2025/10/17 by Jothy Chandrikha Raveendran, J Edwin, Anju Ajith Jaya · 1 voice
Computer Science · #Network Security and Intrusion Detection #Advanced Malware Detection Techniques #Anomaly Detection Techniques and Applications
paper · doi:10.70389/pjs.100137
openalex publication_date 2025/10/17 · openalex created_date 2025/10/28 · openalex updated_date 2026/07/20
As digitalization has accelerated globally, intrusion becomes most vulnerable due to which Intrusion Detection Systems (IDS) gains more attention in cyber security for detecting unauthorized access and malicious activities within networks and systems. Recent advancements in technology paves way to integrate these IDS with new technologies like Machine Learning (ML), Deep Learning (DL), Blockchain (BC) and so on for addressing the growing sophistication of cyber threats. Traditional IDS actually experience high false positives, poor adaptability, and scalability problems owing to their dependencies on static rules and centralized designs. They also have no means of safeguarding data integrity and identity authentication, leaving them exposed to log tampering and spoofing attacks. Our proposed ensemble ML-based IDS with Blockchain integration provides tamper-resistant logs, safe identity management, and decentralized scalability. ML provides promising solutions through data-driven algorithms, though it requires large datasets and can be vulnerable to adversarial attacks.
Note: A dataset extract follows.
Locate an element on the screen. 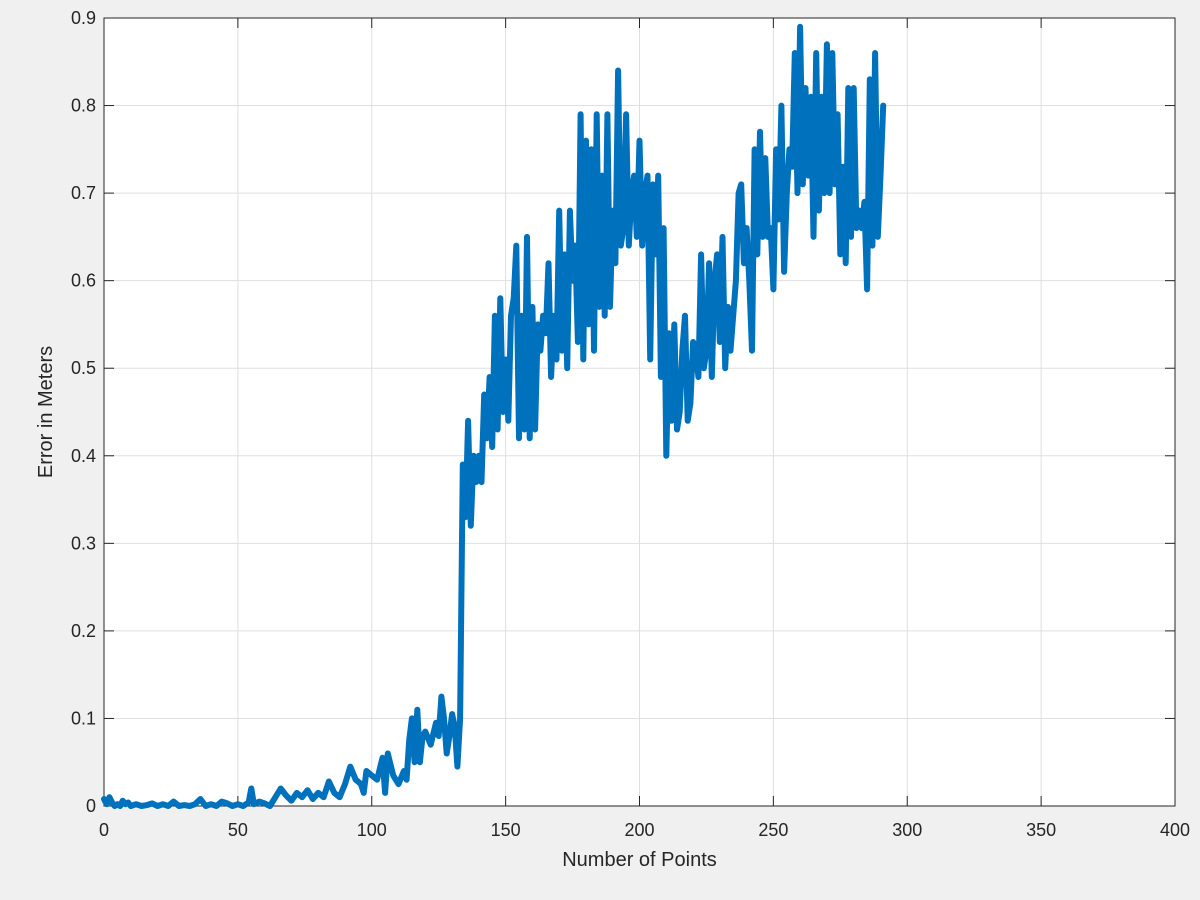  x-tick-label: 100 is located at coordinates (372, 830).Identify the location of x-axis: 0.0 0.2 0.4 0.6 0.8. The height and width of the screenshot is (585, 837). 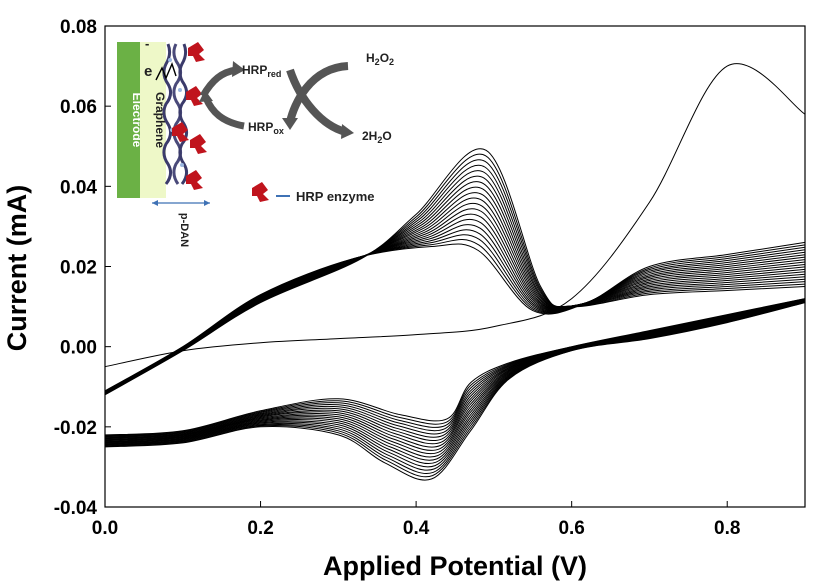
(416, 520).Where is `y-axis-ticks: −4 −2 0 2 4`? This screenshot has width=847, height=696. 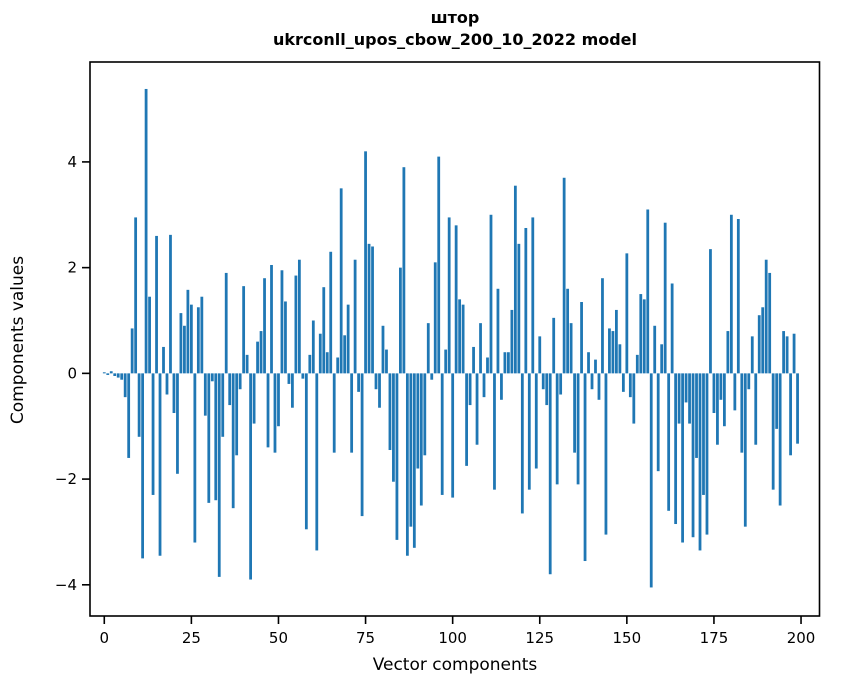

Blockchain offers a decentralized, tamper-proof ledger, enhancing IDS security and reliability but faces hurdles like computational overhead and scalability. This paper proposes a stacked ensembled IDS framework that synergizes ensemble machine learning algorithm which is a combination of Random Forest and Gradient Boost algorithms, which is integrated with the blockchain technology for decentralized alert sharing. Both the algorithms are highly effective for detecting intrusions, where the former offers a strong robustness and the later by repeatedly correcting the error improves the accuracy of prediction. This hybrid IDS framework aims to improve detection accuracy, reduce false positives, and ensure data integrity, contributing to more secure, adaptable, and efficient IDS solutions.